(Stored records)

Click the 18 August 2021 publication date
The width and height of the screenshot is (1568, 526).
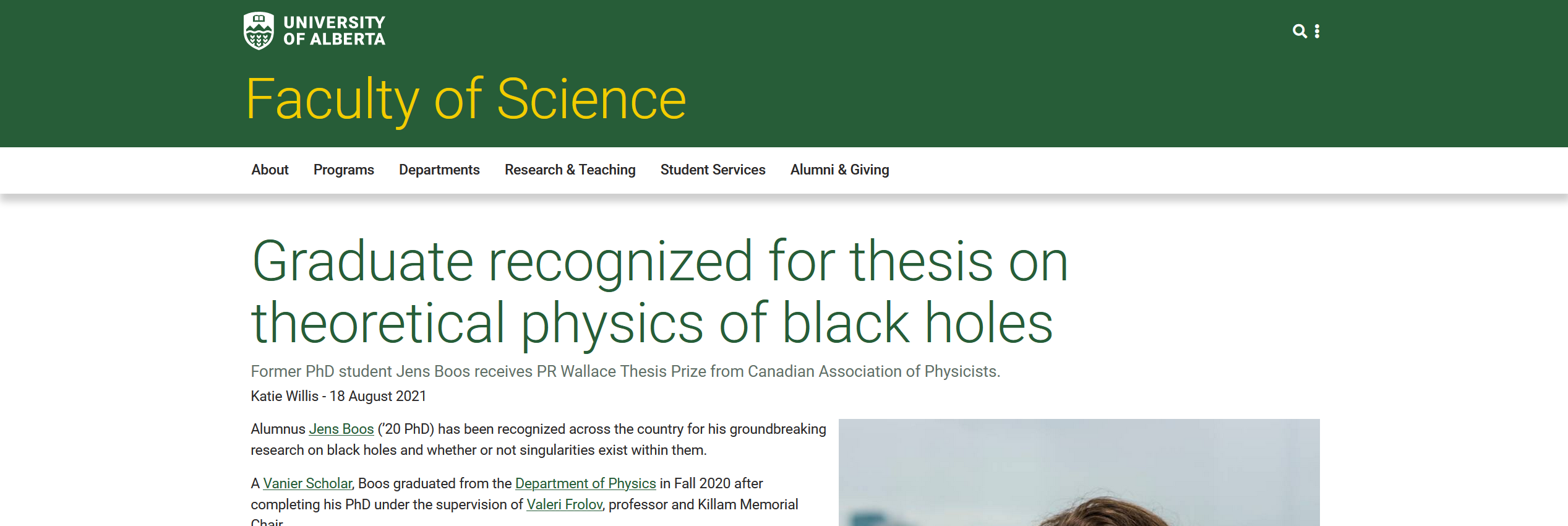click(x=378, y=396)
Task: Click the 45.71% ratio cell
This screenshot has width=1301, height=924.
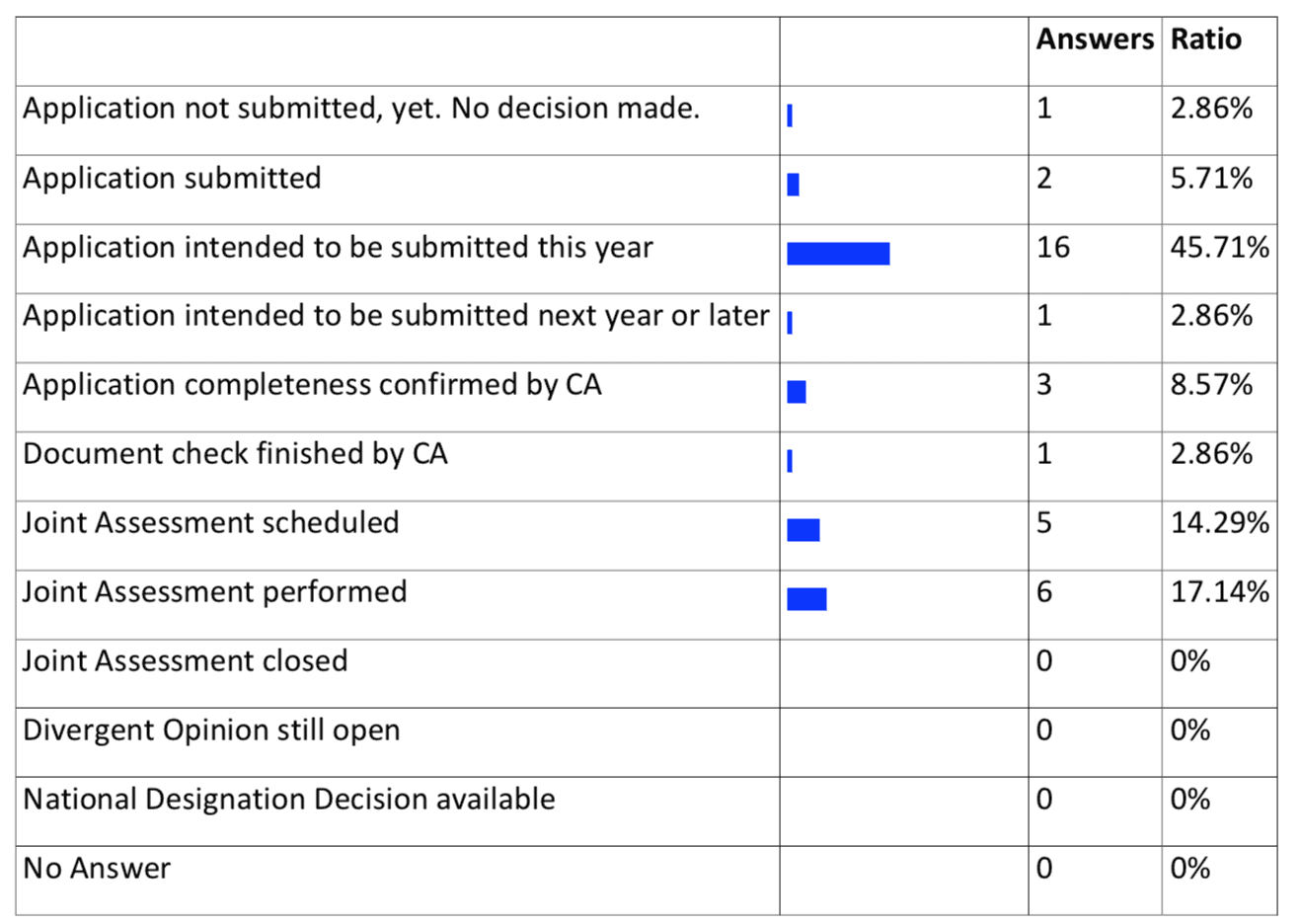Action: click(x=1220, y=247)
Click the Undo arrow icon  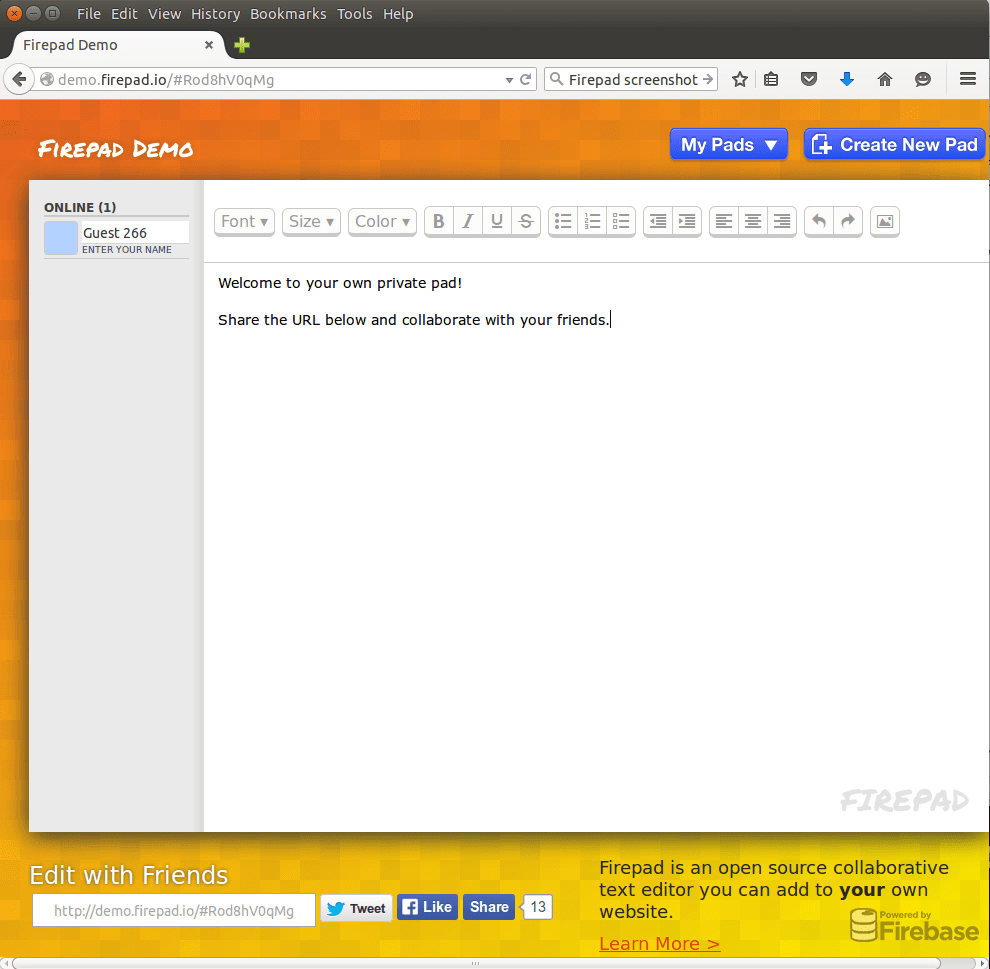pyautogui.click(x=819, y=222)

---

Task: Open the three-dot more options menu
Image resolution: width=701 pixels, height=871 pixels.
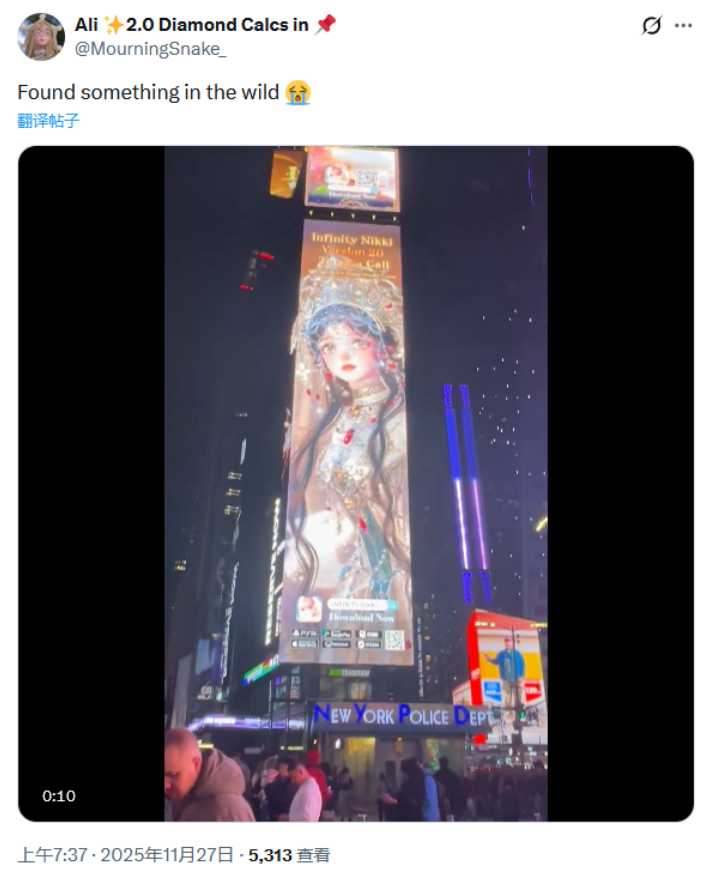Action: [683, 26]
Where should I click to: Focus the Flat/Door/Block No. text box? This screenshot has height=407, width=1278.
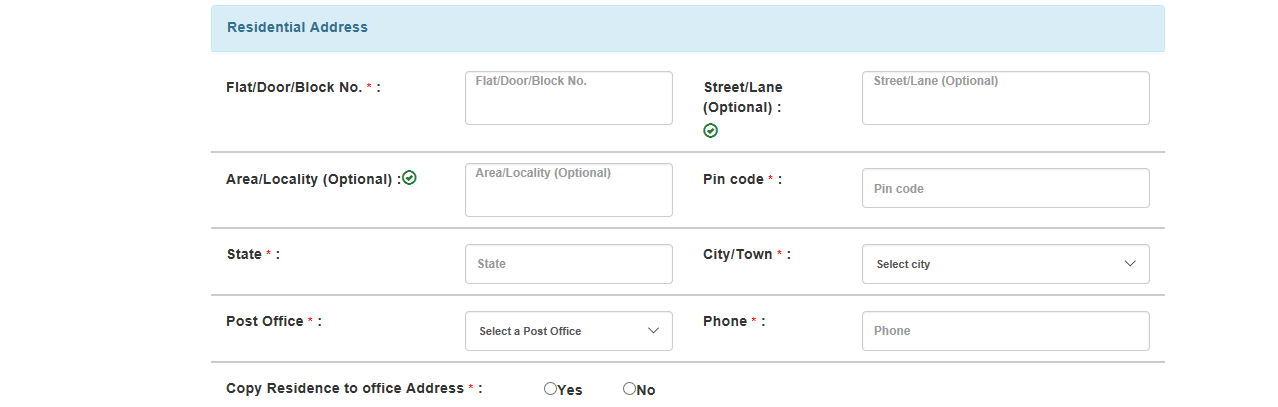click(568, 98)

---

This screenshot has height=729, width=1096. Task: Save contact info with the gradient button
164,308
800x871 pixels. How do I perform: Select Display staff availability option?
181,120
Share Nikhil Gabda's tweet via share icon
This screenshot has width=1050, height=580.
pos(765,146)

YOUR OBJECTIVE:
Repeat the stretch of the records from the line containing "Share Nikhil Gabda's tweet via share icon" through the line containing "pos(765,146)", with both of those lines included.

RESPONSE TO THE TASK:
Share Nikhil Gabda's tweet via share icon
This screenshot has width=1050, height=580.
pos(765,146)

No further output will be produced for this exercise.